Il serait malaisé de situer Alice et le maire sur le continent largement balisé du film prenant « l’arène politique » pour objet. Il se dérobe à certains traits caractéristiques du genre et, notamment, sur le terrain attendu de l’antagonisme entre idéalisme et pragmatisme, au récit d’initiation alliant fascination pour les rites du pouvoir et perte de l’innocence. Nul cynisme ici, plutôt le constat mesuré d’un ensemble d’ « écarts » qui minent l’exercice du pouvoir ; écart entre le politique et la vie des « gens », entre la théorie et la pratique, entre le signifié et le signifiant. La collaboration des deux personnages donne corps à un espoir de complétude, sur fond d’une opposition qui rejoint celle du contenant et du contenu : le maire (Fabrice Luchini), politicien chevronné, se décrit comme un moteur sans carburant, mû uniquement par la force d’inertie, tandis qu’Alice (Anaïs Demoustier), normalienne égarée, ne sait pas quelle mission remplir. Embauchée par la mairie, elle se voit simplement chargée d’apporter « des idées ».
La modestie
Le générique d’ouverture indique d’emblée la trajectoire du film : après avoir suivi le regard surplombant qu’Alice pose sur la ville depuis la fenêtre de son appartement, on accompagne la jeune femme jusqu’à son bureau en empruntant une série de passages sinueux et de portes, comme autant de sas qui matérialisent la distance entre le maire et ses concitoyens. Il n’est pas anodin qu’au terme de ce trajet, le nom du réalisateur, Nicolas Pariser, s’inscrive sur le seuil de la porte (ouverte) du bureau. De fait, le film – et c’est ce qui fait son relatif intérêt – ne fait pas naître de la rencontre entre Alice et le maire une véritable symbiose, qui viendrait remédier à leur impuissance politique (leur collaboration se soldera d’ailleurs par un échec). Leurs discussions, qui se tiennent toujours dans un entre-deux, dans les interstices autorisées par l’agenda surchargé du maire, ne tendent pas vers un point d’accord mais plutôt vers une forme de déprise, comme s’il s’agissait avant tout de faire l’apprentissage des limites inhérentes à la discussion comme à l’exercice du pouvoir. Le maître-mot est celui de « modestie », qui fait l’objet d’une note rédigée par Alice : prendre conscience des limites du politique, c’est aussi se garder d’une forme de radicalité dans l’appréhension de la vérité (de sa compagne, qui voit l’humanité courir à sa perte, un personnage dit ainsi : « Je ne sais pas si elle est lucide parce qu’elle est folle, ou si elle est folle parce qu’elle est lucide »). C’est enfin accepter la part de vérité de l’autre, et le film s’attarde sur l’entrechoquement de deux solitudes qui s’apprivoisent (d’où l’image du pont, qui sert de transition entre le film et son épilogue, ou encore la substitution d’un plan d’ensemble qui réunit les héros aux champ-contrechamps initiaux).

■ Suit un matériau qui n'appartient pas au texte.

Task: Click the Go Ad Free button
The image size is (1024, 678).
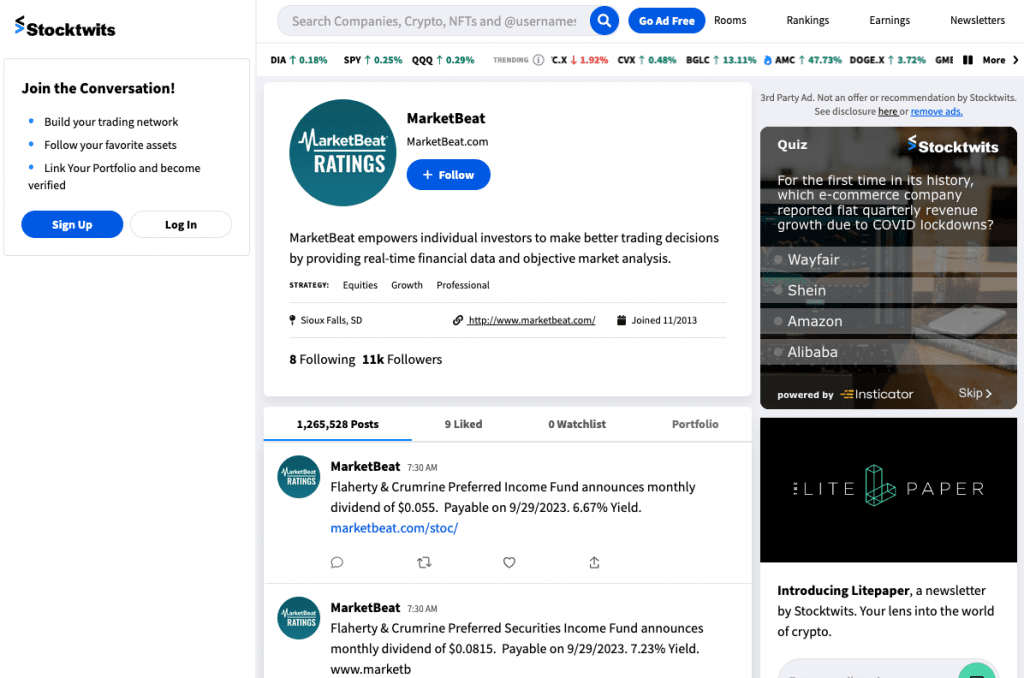Action: pyautogui.click(x=666, y=20)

Il n’en demeure pas moins que le film ne satisfait pas complètement ce modeste projet, trop souvent emporté vers d’autres fronts, comme la satire un peu lourde du jargon des communicants et autres gestionnaires. Certes, il est bien question de substituer à l’horizon de la communication celui d’une parole plus juste, plus riche (et qui soit sienne : de lecteur de discours, le maire deviendra auteur). Mais tout cela reste assez théorique, les échanges tournant le plus souvent à vide, sans jamais se hisser à la hauteur du modèle rohmérien (assumé, jusque dans le titre). Reste Luchini (qui retient décidément l’attention dans ce festival, après une apparition furtive mais appréciée dans le Jeanne de Bruno Dumont), qui, au détour d’une poignée de séquences, donne un peu de chair à une déprise dont le film manque cruellement.